◆ **Directions for this task**: Reproduce verbatim the lines of the entries below, from the line containing "Task: Click the double-type" through the line containing "click(x=48, y=127)", both included.

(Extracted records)
■ ■ ■ ■
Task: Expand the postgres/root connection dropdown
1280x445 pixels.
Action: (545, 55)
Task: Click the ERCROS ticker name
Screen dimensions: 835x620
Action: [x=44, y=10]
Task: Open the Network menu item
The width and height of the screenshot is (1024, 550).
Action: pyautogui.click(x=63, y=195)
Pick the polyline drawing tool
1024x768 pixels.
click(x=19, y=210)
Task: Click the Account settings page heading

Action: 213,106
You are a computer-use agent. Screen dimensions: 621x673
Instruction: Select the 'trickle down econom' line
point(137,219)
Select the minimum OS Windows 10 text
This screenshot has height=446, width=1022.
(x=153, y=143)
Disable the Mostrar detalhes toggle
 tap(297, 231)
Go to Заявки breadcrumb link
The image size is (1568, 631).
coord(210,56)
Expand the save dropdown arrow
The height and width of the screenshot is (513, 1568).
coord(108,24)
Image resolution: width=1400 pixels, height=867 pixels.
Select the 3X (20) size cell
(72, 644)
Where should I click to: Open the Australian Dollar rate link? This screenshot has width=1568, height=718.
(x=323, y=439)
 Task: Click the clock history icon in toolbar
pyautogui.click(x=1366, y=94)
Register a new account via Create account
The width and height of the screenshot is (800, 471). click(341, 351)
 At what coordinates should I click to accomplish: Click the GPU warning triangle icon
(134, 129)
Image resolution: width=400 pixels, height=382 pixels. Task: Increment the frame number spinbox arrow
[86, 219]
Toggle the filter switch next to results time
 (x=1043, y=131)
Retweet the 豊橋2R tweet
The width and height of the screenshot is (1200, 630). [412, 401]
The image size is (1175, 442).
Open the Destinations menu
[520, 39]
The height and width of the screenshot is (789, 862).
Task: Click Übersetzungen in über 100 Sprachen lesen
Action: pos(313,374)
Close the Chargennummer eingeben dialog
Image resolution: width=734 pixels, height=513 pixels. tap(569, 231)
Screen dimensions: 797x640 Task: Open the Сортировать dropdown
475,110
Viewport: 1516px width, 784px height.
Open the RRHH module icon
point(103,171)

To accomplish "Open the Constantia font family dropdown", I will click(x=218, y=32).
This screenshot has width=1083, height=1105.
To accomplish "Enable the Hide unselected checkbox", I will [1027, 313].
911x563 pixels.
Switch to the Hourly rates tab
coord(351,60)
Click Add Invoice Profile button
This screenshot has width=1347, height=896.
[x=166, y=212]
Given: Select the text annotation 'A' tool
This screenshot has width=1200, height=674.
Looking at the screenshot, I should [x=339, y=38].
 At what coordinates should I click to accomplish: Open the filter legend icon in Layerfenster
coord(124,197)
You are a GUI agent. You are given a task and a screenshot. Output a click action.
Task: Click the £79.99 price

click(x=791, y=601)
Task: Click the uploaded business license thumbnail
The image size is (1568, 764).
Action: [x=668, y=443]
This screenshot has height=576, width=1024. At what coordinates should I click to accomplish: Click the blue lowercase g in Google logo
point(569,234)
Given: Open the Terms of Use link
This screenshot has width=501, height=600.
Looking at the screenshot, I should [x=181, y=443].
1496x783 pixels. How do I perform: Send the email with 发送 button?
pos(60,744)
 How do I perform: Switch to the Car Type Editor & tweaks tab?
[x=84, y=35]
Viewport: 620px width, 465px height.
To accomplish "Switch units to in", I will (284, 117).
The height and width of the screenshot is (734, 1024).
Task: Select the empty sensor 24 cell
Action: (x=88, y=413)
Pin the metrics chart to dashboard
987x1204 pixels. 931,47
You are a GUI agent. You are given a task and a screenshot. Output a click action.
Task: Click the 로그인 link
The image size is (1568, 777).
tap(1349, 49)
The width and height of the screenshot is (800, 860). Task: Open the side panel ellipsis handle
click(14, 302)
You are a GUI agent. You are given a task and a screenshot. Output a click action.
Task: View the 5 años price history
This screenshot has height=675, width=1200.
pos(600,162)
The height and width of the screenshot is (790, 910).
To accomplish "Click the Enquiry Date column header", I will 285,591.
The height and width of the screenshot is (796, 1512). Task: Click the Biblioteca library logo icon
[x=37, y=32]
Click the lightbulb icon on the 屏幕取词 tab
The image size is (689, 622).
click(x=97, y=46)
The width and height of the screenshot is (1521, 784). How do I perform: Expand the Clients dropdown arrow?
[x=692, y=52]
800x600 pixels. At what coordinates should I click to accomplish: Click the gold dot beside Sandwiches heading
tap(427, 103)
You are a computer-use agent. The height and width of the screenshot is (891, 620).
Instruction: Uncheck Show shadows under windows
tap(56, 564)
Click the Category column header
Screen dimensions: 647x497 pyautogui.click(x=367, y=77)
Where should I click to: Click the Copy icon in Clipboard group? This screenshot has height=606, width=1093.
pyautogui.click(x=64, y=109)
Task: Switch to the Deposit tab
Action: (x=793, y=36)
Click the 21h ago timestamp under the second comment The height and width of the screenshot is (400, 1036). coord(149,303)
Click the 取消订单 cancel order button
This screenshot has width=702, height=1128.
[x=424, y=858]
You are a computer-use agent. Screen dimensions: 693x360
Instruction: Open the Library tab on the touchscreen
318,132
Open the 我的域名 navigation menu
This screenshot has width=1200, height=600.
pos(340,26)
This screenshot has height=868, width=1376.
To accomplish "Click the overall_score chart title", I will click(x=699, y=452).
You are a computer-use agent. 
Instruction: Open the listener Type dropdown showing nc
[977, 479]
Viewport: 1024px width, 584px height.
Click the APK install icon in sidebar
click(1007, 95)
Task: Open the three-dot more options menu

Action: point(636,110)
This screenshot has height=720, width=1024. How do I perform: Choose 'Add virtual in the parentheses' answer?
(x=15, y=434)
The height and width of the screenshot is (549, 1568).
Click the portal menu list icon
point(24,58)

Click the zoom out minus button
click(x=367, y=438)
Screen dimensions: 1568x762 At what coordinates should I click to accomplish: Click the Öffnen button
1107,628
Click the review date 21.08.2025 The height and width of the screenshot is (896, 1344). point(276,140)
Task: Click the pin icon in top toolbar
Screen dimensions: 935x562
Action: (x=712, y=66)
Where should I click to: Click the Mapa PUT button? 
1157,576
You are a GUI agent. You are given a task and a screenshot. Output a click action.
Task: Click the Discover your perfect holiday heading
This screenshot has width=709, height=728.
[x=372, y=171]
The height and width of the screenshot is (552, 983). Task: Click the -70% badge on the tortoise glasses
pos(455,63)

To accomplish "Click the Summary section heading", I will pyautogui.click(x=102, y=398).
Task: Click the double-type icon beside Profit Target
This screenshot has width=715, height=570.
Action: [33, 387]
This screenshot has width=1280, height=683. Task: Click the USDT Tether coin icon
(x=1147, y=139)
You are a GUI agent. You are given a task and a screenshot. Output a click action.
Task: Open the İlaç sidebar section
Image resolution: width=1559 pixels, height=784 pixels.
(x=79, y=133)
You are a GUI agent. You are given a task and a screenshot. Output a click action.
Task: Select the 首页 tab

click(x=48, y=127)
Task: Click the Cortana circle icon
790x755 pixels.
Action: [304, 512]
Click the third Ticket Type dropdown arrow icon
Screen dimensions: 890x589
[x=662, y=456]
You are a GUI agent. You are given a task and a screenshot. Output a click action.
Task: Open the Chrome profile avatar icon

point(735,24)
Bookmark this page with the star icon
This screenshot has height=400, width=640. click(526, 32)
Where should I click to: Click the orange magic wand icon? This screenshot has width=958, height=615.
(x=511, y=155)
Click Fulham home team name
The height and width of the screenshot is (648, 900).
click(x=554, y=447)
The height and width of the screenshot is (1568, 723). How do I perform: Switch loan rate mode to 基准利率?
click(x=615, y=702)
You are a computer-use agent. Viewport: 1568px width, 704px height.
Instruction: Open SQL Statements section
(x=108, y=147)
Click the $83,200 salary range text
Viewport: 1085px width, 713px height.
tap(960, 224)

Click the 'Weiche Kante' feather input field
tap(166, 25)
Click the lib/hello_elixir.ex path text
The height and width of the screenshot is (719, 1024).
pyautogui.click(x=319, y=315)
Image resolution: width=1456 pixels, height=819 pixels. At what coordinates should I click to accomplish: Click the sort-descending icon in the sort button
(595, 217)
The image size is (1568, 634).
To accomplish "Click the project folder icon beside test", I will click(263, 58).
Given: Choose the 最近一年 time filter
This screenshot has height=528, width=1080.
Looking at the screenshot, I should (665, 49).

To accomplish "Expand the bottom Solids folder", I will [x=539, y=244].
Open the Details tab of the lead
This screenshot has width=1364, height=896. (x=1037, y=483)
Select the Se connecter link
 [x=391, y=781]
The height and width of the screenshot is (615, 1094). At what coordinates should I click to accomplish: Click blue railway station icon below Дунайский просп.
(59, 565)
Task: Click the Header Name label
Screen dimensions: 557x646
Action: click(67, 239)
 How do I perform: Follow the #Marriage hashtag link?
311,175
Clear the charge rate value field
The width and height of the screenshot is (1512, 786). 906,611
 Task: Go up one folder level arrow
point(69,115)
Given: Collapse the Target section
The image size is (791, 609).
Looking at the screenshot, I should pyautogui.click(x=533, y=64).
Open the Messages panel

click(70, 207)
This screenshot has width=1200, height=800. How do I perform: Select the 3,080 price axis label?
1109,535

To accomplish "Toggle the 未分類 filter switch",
■ ■ ■ ■
◆ **Exercise output**:
Task: Click the double-type icon beside Profit Target
This screenshot has width=715, height=570.
Action: [33, 387]
This screenshot has width=1280, height=683. Task: Click the USDT Tether coin icon
(x=1147, y=139)
You are a GUI agent. You are given a task and a screenshot. Output a click action.
Task: Open the İlaç sidebar section
Image resolution: width=1559 pixels, height=784 pixels.
(x=79, y=133)
You are a GUI agent. You are given a task and a screenshot. Output a click action.
Task: Select the 首页 tab

click(x=48, y=127)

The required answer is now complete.